Neoantigens, also called cryptic antigens, can elicit autoimmune responses against autoantigenic epitopes that are not immunogenic until modified by either somatic hypermutations or binding of haptens [22]. Haptens are small molecules, most often metabolites of drugs or environmental xenobiotics, that are incapable of eliciting an immune response unless bound to host carrier proteins. Hapten–carrier protein complexes elicit immune responses against a single hapten epitope and multiple autoepitopes of the carrier protein. For example, haptens generate autoimmunity against cytochrome P450 (CYP)2D6 in type 2 AIH and autoantibodies and a minority of patients with chronic HCV infection, whereas haptens bound to UDP‐glucuronosyltransferase (UGT) in those infected with HCV or hepatitis D virus, and with Addison disease, APS‐1 syndrome and some drug‐induced liver injuries result in anti‐UGT reactions. A subset of NK cells develop antigen‐specific memory to haptens, which may be important for immune responses after hapten reexposure. Oral supplements of lipoic acid act as a haptens in the immunogenicity of the lipoic acid‐binding site of PDC‐E2, the principal autoantigen in PBC. Biochemical modifications of self‐antigens can also increase the immunogenicity of autoantigens. The best example is citrullination, produced by posttranslational conversion of arginine to citrulline. Since DNA does not encode the amino acid citrulline, citrullinated self‐proteins become autoantigenic, as in RA.
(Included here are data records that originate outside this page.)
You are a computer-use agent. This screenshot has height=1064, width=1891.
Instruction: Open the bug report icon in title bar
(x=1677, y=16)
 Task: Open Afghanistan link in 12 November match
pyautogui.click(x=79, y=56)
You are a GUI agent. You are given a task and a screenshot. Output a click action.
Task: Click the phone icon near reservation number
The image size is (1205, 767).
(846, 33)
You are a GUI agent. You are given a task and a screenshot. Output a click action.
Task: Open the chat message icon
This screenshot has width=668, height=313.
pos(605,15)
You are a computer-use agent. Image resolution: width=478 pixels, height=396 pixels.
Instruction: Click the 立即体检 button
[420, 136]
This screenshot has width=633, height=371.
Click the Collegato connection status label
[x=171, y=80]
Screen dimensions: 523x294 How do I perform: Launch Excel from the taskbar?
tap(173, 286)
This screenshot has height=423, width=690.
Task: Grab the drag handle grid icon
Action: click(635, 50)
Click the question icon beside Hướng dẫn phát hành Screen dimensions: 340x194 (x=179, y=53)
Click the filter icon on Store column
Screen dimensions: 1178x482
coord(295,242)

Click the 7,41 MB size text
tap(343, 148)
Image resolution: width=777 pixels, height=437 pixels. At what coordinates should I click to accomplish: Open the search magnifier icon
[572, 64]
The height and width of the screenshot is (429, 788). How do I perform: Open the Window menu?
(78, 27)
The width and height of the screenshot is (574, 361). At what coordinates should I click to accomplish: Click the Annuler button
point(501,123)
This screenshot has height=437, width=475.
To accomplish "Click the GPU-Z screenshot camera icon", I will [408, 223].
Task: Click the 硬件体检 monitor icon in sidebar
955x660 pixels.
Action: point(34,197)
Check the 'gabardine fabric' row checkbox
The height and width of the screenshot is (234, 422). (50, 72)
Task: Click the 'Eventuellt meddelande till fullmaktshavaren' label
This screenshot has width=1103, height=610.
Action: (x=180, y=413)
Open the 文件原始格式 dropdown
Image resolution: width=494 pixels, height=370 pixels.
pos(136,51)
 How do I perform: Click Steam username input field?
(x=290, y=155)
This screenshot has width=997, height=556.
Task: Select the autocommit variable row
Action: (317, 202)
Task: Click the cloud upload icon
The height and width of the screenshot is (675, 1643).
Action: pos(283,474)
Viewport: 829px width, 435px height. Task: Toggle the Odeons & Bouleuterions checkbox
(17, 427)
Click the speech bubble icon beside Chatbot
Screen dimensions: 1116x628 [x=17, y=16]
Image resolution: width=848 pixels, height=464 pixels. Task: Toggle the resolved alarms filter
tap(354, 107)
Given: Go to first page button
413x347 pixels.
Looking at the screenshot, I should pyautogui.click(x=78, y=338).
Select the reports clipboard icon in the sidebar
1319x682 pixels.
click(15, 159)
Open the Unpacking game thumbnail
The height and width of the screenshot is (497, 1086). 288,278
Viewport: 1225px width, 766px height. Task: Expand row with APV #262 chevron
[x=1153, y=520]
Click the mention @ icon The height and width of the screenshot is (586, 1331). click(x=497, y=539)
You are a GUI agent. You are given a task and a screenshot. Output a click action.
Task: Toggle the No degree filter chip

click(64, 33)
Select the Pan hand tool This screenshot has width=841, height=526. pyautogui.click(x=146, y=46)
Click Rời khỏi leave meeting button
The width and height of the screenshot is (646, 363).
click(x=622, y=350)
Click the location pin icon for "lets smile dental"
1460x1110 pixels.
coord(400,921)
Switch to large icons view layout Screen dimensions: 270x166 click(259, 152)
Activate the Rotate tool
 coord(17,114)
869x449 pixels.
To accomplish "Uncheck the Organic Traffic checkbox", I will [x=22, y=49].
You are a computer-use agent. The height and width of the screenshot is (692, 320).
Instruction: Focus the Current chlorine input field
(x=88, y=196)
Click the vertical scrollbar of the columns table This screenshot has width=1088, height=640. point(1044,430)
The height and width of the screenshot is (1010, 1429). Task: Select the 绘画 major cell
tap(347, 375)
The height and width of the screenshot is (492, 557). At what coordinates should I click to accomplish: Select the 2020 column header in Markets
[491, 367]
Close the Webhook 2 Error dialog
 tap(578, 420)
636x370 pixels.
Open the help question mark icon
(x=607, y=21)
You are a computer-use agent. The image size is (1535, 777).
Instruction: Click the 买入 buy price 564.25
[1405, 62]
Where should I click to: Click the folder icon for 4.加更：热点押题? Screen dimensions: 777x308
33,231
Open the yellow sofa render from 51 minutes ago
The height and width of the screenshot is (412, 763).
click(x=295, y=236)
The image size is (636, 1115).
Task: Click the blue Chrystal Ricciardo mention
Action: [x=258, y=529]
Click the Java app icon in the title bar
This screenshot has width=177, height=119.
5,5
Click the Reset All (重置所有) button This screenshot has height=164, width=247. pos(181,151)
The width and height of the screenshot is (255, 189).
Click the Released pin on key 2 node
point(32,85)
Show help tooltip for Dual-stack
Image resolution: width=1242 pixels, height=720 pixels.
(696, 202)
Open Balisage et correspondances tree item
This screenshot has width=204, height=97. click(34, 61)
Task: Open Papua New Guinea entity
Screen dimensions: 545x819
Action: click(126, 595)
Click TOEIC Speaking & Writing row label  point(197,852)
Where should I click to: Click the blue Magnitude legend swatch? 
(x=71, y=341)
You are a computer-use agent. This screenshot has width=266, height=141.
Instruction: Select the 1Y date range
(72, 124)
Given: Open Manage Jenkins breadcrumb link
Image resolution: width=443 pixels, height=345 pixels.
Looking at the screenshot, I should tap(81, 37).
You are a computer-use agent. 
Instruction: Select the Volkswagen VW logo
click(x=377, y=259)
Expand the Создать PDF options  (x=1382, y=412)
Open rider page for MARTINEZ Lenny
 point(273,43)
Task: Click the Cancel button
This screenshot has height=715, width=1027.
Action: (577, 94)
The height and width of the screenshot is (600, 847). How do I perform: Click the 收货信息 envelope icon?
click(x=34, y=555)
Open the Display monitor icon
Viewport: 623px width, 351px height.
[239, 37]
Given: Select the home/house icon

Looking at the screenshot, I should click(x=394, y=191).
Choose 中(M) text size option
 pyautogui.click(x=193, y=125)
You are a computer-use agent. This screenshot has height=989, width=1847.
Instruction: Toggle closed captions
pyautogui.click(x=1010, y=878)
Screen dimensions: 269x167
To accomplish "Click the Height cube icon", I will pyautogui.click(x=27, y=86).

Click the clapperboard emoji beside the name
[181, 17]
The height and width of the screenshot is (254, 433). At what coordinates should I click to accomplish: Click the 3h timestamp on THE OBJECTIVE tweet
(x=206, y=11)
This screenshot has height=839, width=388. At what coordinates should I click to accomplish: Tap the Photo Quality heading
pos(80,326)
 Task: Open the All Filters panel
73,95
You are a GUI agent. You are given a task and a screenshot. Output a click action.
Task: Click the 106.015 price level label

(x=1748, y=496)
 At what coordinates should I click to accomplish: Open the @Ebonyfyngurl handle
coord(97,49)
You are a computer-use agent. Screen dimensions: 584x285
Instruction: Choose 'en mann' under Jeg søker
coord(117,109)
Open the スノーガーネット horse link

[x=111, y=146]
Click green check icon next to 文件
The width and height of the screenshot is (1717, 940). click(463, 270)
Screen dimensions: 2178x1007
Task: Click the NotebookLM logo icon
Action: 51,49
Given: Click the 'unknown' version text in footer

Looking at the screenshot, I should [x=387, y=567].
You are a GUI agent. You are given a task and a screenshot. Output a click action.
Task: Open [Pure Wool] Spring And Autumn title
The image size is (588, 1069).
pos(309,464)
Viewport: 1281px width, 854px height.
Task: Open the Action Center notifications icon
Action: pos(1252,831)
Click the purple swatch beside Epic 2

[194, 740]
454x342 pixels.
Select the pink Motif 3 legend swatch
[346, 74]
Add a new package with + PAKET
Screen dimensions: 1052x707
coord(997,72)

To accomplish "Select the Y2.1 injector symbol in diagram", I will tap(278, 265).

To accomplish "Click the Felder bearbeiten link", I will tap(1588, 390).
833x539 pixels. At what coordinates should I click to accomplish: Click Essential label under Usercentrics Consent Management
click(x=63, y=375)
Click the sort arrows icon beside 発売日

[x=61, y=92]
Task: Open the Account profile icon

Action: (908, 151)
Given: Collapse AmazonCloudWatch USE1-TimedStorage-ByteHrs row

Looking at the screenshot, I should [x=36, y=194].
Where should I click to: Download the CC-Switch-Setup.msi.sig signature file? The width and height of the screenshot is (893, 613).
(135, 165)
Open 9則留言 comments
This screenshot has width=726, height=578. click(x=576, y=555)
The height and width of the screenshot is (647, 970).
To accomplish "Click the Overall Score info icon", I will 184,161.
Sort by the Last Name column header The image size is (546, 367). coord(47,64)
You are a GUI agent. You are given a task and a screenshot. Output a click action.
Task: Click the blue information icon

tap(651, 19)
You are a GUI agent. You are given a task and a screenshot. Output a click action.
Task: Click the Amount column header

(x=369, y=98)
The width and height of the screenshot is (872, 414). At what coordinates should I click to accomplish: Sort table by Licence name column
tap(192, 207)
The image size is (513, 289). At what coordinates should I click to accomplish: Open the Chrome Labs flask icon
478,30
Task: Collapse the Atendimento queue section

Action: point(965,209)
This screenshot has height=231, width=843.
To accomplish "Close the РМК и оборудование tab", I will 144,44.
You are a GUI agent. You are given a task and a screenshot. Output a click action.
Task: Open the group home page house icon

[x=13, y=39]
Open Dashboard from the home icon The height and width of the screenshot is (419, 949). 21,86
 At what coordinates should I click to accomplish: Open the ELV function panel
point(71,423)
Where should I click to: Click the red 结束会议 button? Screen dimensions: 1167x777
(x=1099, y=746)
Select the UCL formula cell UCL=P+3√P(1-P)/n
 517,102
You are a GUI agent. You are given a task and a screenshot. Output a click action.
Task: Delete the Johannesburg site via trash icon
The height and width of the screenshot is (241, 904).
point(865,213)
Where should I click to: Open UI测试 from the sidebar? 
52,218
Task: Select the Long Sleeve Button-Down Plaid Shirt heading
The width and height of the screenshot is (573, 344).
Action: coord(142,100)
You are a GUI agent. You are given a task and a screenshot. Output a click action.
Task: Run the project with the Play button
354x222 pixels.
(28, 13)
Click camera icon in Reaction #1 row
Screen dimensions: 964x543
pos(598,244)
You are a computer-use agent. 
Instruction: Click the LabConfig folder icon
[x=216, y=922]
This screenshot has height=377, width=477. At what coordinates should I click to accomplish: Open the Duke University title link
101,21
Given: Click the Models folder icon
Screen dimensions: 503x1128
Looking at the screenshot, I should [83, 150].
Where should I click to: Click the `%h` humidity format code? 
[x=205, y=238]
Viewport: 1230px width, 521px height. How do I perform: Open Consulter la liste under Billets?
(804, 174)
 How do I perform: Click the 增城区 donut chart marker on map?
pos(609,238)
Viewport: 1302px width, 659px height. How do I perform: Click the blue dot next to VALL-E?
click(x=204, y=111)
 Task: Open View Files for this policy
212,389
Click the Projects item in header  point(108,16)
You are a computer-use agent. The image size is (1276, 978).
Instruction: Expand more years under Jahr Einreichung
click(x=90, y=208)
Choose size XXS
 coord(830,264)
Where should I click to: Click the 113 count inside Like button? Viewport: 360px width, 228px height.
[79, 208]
Failure of Apoptosis to Conceal Autoantigens and Eliminate Autoreactive Cells

Apoptosis is normally an immunologically silent form of cell death [23]. Phagocytic removal of the corpse (efferocytosis) of apoptotic cells and blebs by APCs normally induces release of anti‐inflammatory molecules, inhibits NF‐κB stimulation of proinflammatory cytokines, and promotes secretion of anti‐inflammatory IL‐10 and TGF‐β. Failure of these normal APC mechanisms is an attractive hypothesis for the genesis of autoimmunity, because apoptotic blebs contain disproportionately high concentrations of known autoantigens. However, non‐apoptotic forms of cell death, such as necrosis or necroptosis, result in APC phagocytosis, processing and presentation of autoantigenic peptides to autoreactive T and B cells in immunogenetically susceptible persons. This is the proposed explanation for AIH after documented infections with hepatotrophic or other viruses causing hepatocyte necrosis. Defective apoptosis might also contribute to the persistence of autoreactive T and B cells in autoimmune diseases. Genetic defects in Fas (CD95), Fas‐L (CD95L) and RAS pathways cause lymphoproliferative disorders and autoimmunity due to inability to eliminate autoreactive effector cells.